What is required: Copy out each line of the entries where the word "computer" is present.

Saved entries
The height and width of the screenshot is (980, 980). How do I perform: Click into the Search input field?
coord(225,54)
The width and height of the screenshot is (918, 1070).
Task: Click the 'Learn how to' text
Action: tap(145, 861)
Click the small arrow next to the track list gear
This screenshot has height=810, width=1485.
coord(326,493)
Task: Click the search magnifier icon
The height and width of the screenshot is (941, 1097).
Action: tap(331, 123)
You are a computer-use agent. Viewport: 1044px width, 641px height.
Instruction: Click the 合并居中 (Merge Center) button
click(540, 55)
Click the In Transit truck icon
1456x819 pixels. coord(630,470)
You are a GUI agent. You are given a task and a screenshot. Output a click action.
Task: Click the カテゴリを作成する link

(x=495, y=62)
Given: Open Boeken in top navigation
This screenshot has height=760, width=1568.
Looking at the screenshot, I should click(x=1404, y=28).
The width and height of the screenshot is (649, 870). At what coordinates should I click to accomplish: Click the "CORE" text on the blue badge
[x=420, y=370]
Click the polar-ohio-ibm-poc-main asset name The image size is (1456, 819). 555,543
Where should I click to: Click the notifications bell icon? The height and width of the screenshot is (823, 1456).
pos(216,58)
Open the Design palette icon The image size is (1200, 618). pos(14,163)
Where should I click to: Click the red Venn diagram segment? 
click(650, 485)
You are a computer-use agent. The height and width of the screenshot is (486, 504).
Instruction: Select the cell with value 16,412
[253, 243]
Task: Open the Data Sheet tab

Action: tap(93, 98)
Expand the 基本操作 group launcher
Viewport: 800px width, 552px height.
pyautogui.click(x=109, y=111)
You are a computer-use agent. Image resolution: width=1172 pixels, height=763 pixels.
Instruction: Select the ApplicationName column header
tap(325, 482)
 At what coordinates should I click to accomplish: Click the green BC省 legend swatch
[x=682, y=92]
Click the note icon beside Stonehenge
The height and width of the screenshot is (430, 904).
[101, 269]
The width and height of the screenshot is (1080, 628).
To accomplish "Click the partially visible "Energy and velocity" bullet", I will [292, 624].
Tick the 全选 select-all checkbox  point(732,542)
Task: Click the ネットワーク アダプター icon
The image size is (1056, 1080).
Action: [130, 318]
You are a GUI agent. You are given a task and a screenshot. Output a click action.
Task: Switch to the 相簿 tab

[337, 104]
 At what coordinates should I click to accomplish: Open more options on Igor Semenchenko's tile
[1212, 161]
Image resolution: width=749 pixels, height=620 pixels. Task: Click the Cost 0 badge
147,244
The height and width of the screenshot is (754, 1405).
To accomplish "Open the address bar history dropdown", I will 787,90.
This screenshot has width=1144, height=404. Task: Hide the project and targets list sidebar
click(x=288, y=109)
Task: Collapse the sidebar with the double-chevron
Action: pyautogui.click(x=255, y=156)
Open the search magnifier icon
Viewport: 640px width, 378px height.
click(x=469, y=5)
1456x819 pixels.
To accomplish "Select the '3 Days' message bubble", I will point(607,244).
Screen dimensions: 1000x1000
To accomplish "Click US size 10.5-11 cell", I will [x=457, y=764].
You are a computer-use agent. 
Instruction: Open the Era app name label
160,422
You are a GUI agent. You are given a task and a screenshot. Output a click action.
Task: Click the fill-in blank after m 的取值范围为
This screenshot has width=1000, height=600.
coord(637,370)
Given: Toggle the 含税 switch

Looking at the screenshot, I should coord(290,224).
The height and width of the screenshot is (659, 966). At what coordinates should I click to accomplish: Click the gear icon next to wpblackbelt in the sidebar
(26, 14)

Output below:
You are a computer-use agent. Viewport: 1044px width, 641px height.
You are a computer-use agent. The height and width of the screenshot is (486, 504).
You are a computer-use agent. Image resolution: width=1172 pixels, height=763 pixels.
You are a computer-use agent. 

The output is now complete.